Het zevende lid van artikel 8c bepaalt dat het verzoek om teruggaaf kan worden ingediend na afloop van elke kalendermaand, maar dat het uiterlijk dient te worden gedaan binnen 13 weken na afloop van de verbruiksperiode van 12 maanden. Verbruikers die al in de loop van de verbruiksperiode van 12 maanden de bovengrenzen van 1 mln m3 aardgas en 10 mln kWh elektriciteit overschrijden, hoeven dus niet met het verzoek om teruggaaf te wachten tot het einde van de verbruiksperiode.

Het achtste lid bevat een bepaling met betrekking tot de bij het verzoek om teruggaaf over te leggen bescheiden; voorts wordt bepaald dat de administratie van degene die om teruggaaf verzoekt moet voldoen aan bij ministeriële regeling te stellen voorwaarden.

Het nieuwe negende en tiende lid van artikel 8c bevatten de voorwaarden voor de toepassing van de in artikel 36l, zevende lid, van de wet opgenomen teruggaaf van regulerende energiebelasting voor kerkgebouwen. De teruggaaf bedraagt 50% van de aan het kerkgebouw in rekening gebrachte energiebelasting.

In het negende lid van artikel 8c wordt bepaald dat het verzoek om teruggaaf wordt ingediend uiterlijk binnen dertien weken na afloop van de voor het kerkgebouw geldende verbruiksperiode van 12 maanden.

In het tiende lid is bepaald dat het verzoek om teruggaaf vergezeld moet gaan van de eindfactuur. Dit is de factuur van het energiebedrijf met de eindafrekening over de desbetreffende verbruiksperiode.

Artikel I, onderdeel G (artikel 8f)

In artikel 8e van het Uitvoeringsbesluit zijn nadere regels opgenomen voor de toepassing van de vermindering van belasting, bedoeld in artikel 36o, eerste lid, van de wet. In het nieuwe derde lid van artikel 36o wordt bepaald dat vorenbedoelde vermindering van overeenkomstige toepassing is op warmte, die is opgewekt door middel van installaties waarin biomassa zonder enige bijstook van andere stoffen thermisch wordt verwerkt onder omzetting in elektriciteit en warmte.

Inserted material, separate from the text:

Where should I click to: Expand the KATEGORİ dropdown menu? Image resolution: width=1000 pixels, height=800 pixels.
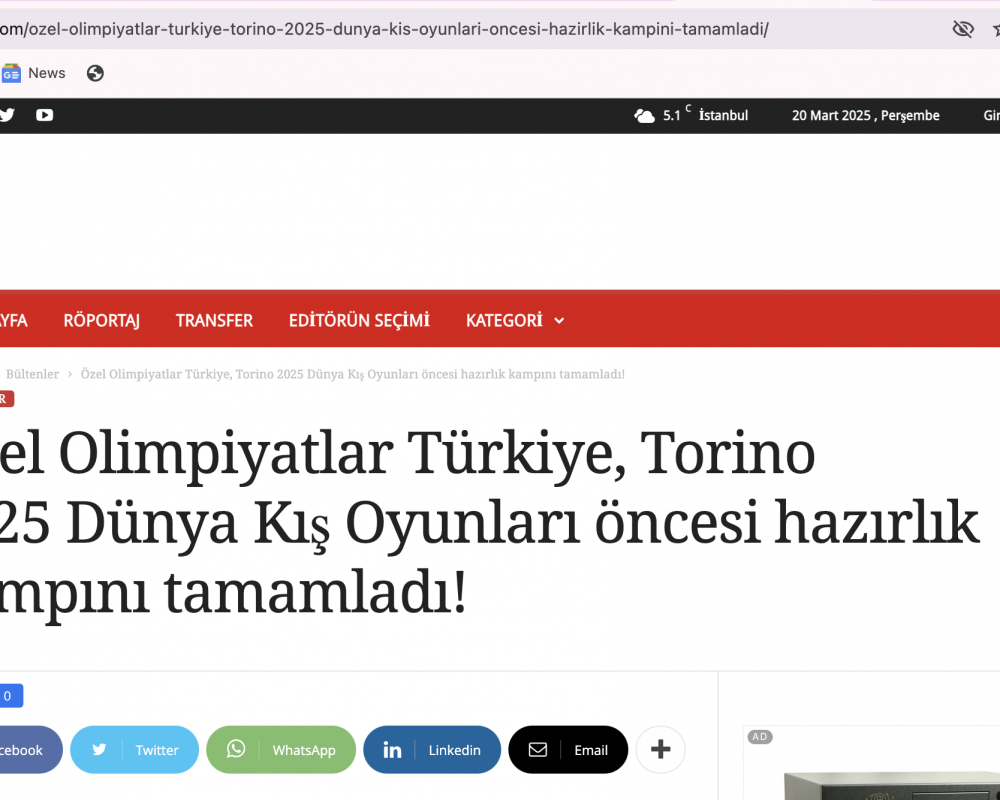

In verband daarmee wordt in het nieuwe derde lid van artikel 8f van het Uitvoeringsbesluit bepaald dat artikel 8e van overeenkomstige toepassing is op warmte, die op deze wijze is opgewekt.

Artikel II

De in dit besluit opgenomen wijzigingen houden verband met het belastingplan 2000. Het tijdstip van inwerkingtreding van deze wijzigingen is dan ook dezelfde als die van de overeenkomstige onderdelen van het belastingplan, te weten 1 januari 2000.

De Staatssecretaris van Financiën,

W. A. F. G. Vermeend


XNoot
1

Stb. 1994, 948, laatstelijk gewijzigd bij besluit van 22 december 1998, Stb. 730.

XHistnoot

Het advies van de Raad van State wordt niet openbaar gemaakt op grond van artikel 25a, vijfde lid jo vierde lid onder b, van de Wet op de Raad van State, omdat het uitsluitend opmerkingen van redactionele aard bevat.